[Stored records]
--

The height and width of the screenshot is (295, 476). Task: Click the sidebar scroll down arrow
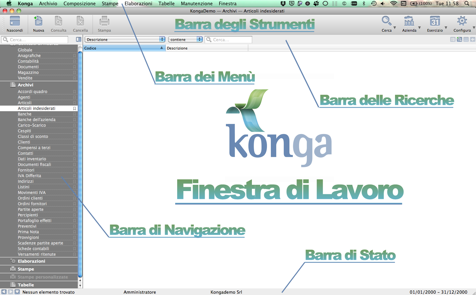80,285
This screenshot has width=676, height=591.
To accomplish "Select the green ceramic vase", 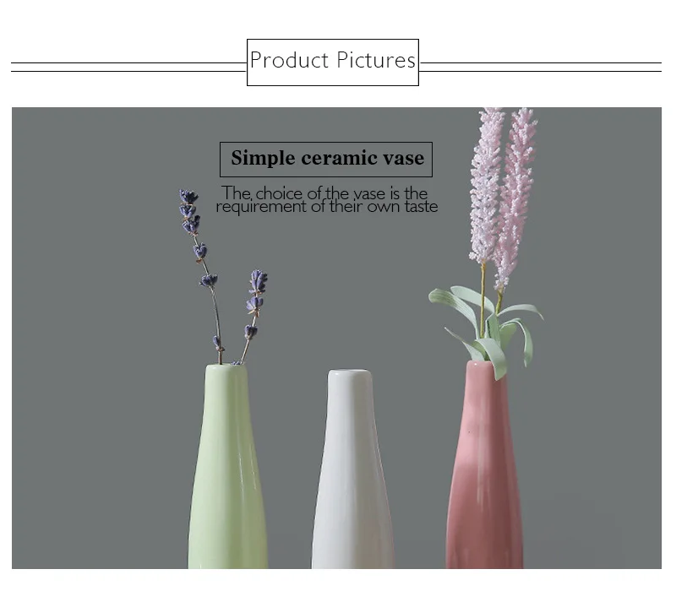I will tap(227, 466).
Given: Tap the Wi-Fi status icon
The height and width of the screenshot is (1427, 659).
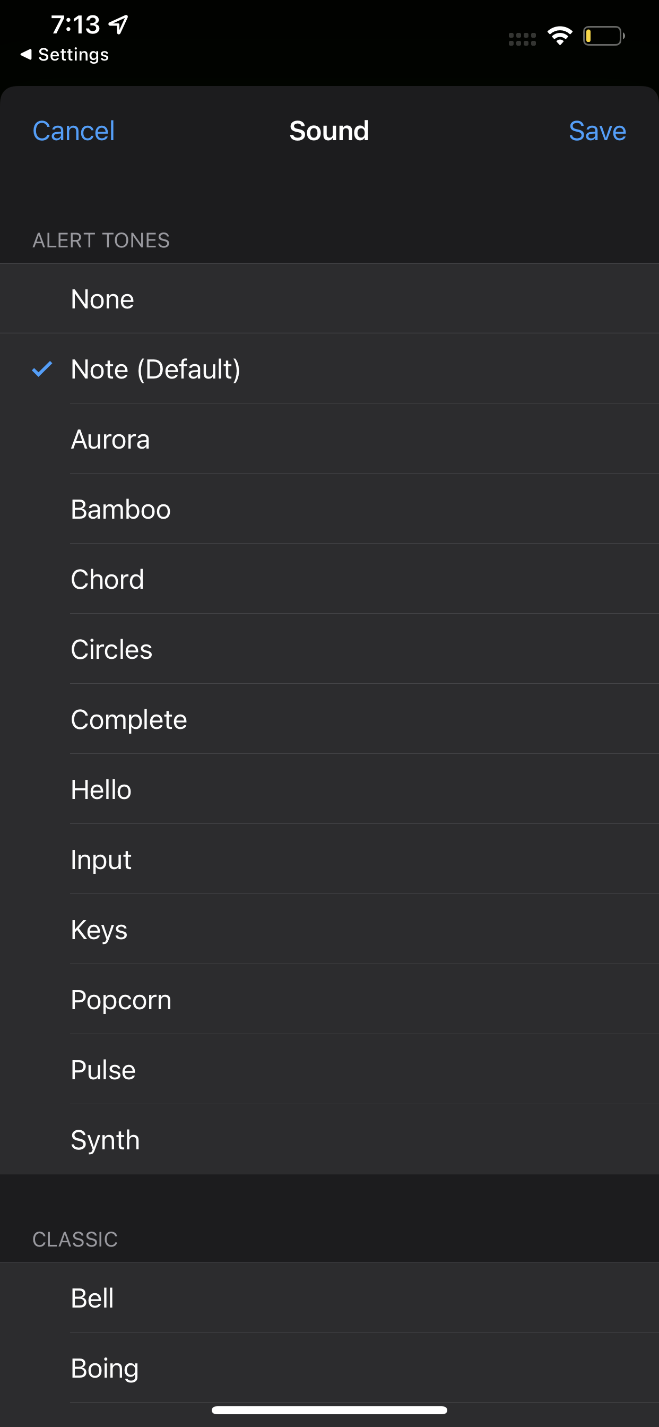Looking at the screenshot, I should point(559,36).
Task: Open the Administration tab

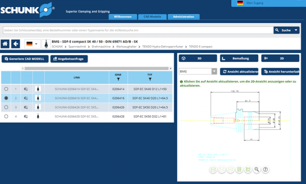Action: point(184,17)
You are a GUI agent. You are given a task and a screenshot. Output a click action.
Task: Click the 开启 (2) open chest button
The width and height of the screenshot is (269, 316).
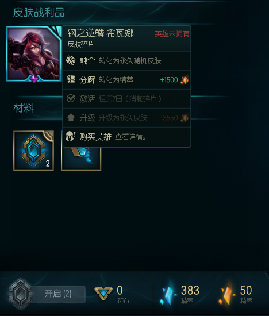(58, 294)
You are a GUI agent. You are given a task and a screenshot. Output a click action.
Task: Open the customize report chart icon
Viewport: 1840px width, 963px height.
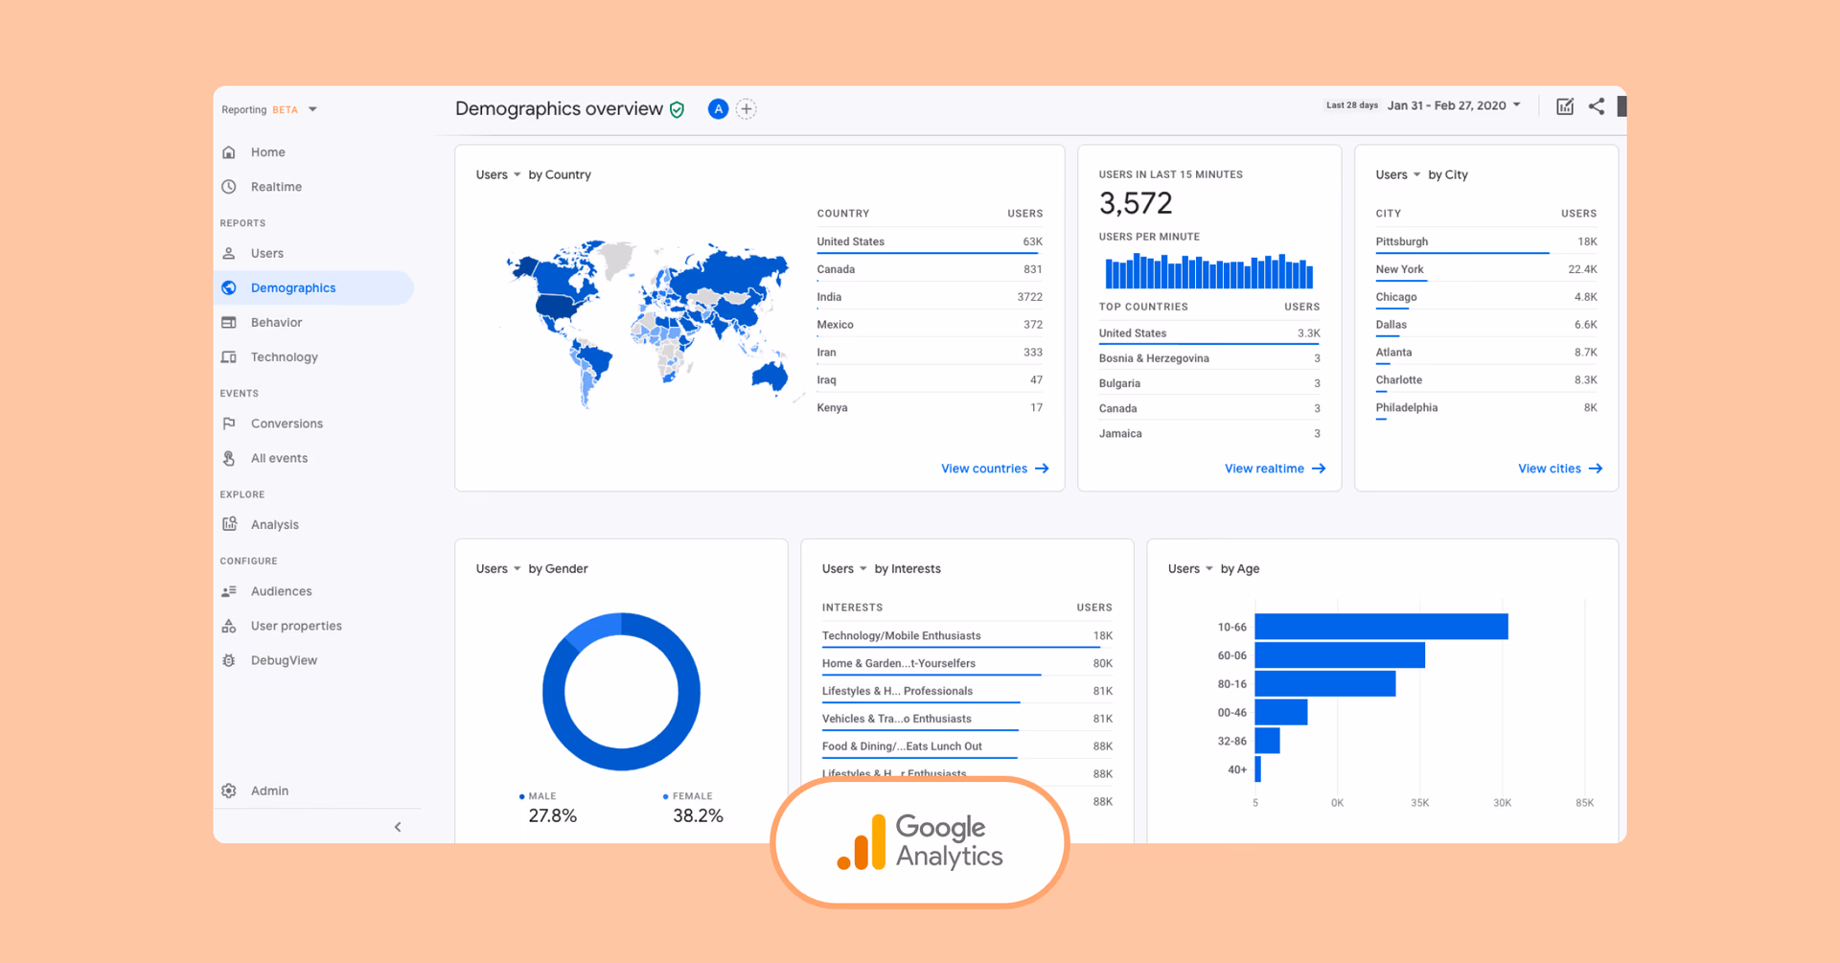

--

# Exercise requirements
Rewrite the rows from the line containing "Task: Open the Administration tab" through the end of the records, replacing "screenshot" with "screen capture" and leaving everything else unchanged. Omit the pictures from your answer.

# Finished task
Task: Open the Administration tab

Action: point(184,17)
You are a GUI agent. You are given a task and a screen capture. Output a click action.
Task: Click the 开启 (2) open chest button
The width and height of the screen capture is (269, 316).
(58, 294)
You are a GUI agent. You are given a task and a screen capture. Output a click action.
Task: Open the customize report chart icon
Viewport: 1840px width, 963px height.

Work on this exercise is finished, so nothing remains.